Lupus Alae

Spiritflights, fledgling and ancient


Dogwood & vine: Place-scaping

I need trees.

I've always known I was more affected by my physical environment than most; wall me into a huge city and I wither as surely as a forgotten houseplant. Give me a room with a balcony opening onto a gorgeous natural panorama and a barely-there walking path and I'm nearly beside myself with joy and awe. It never gets old...the beauty, the richness. And every place holds something new; the landscape unfolds before me with its own local flora and fauna, treasures to be scoped out and marked on the map in my heart.

Here, I find myself missing much about the landscape I grew up with and am so used to. The dogwoods, their
studded branches in earliest spring with buds of promise bending them newly into splendor and saying "watch this space!"...unfolding like a flower-patterned morning rain with their storied blossoms, gentle white or stunning pink...the striking red berries in magical-seeming clusters...the graceful leafy green overrunning the blooms before summer's zenith. Even their wintry thin arms flung toward vibrant blue skies and out to the world seemed hopeful and happy to me.

My favorite tree was a dogwood in my grandparents' back yard. I spent countless hours in it in every season; grew to know the bark like the skin of an aged friend, rough under my fingers and perfect always in my eyes. The tree had a great double fork about a story off the ground, perfect for two youths to converse in total (relative) safety. Often, though, it was only me there, and yet I never felt alone. The tree was truly a friend as well as a haven from the rest of the world. My grandmother had to call me in for supper so many times from that place; I often didn't realize it had gotten so late until I heard my name and "Come and get it!" in that manner old Southern women have made an art form...

That tree has been cut down, over my protests, and to my great sorrow. It was, in the eyes of the one who ordered it down, a threat to the house in hurricane weather.

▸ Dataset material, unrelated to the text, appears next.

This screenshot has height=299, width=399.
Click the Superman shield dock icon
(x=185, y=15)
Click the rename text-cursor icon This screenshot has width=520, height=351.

I mourned it as I might have any other childhood friend.

I even miss the tall, stately or stark (depending on who's looking) pine trees with their rich needles carpeting the ground and their cones that toughened little bare feet over the course of a season's carefree (and sometimes careless -- ouch!) romps.

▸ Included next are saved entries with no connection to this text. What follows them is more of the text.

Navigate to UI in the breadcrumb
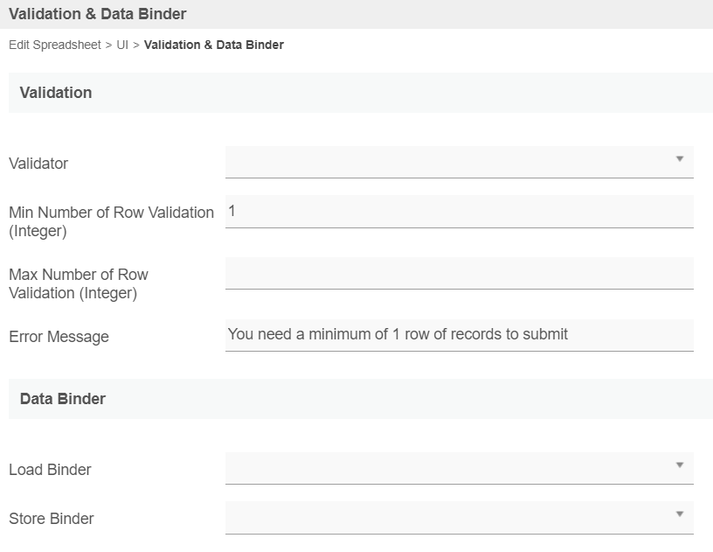Viewport: 713px width, 552px height. pyautogui.click(x=122, y=45)
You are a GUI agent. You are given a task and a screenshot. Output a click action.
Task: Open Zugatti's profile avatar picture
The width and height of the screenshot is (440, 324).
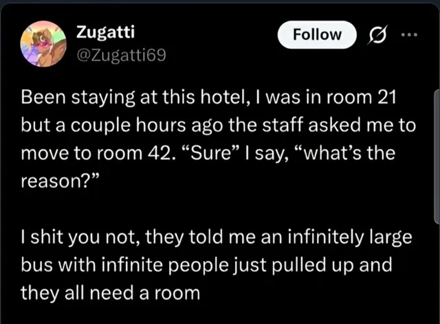[43, 44]
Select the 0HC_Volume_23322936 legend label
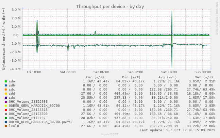Image resolution: width=220 pixels, height=138 pixels. click(28, 102)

I miss honeysuckle...that scent is home and being three or four years old, riding around the tree-crowded block over cracked sidewalk on my bike...smiling at the ivy spilling over the edges of people's yards...

I miss the highways with trees and vines, honeysuckle and kudzu and wisteria, clustered in close, arching over nearly to meet in the middle so that highways were 3/4 tunnel in the summertime and all you could smell with the windows rolled down was the greenness of "yes"...

I will say, however, that for all of the lack of real trees here where I am now, amidst the cacophony of bird-crowds that cluster overhead and must be heard, beyond and sometimes colored out of bounds all the way to the edges of the strange and pretty grasses brushed by the sometimes and then often winds, ever-rolling, Texas offers up some seriously magnificent skyscapes. There is more of everything -- patterned gray-white clouds backlit and choppy like sunset waves rolling up to impossibly golden shores, thick storm cover blackening at one edge and building toward rare rain, clear sunrises spanning this side of forever.

It is its own brand of beautiful, and I am grateful to have the generous sky to soothe my Nature-abiding spirit, though my heart is patchworked with dogwood and vine.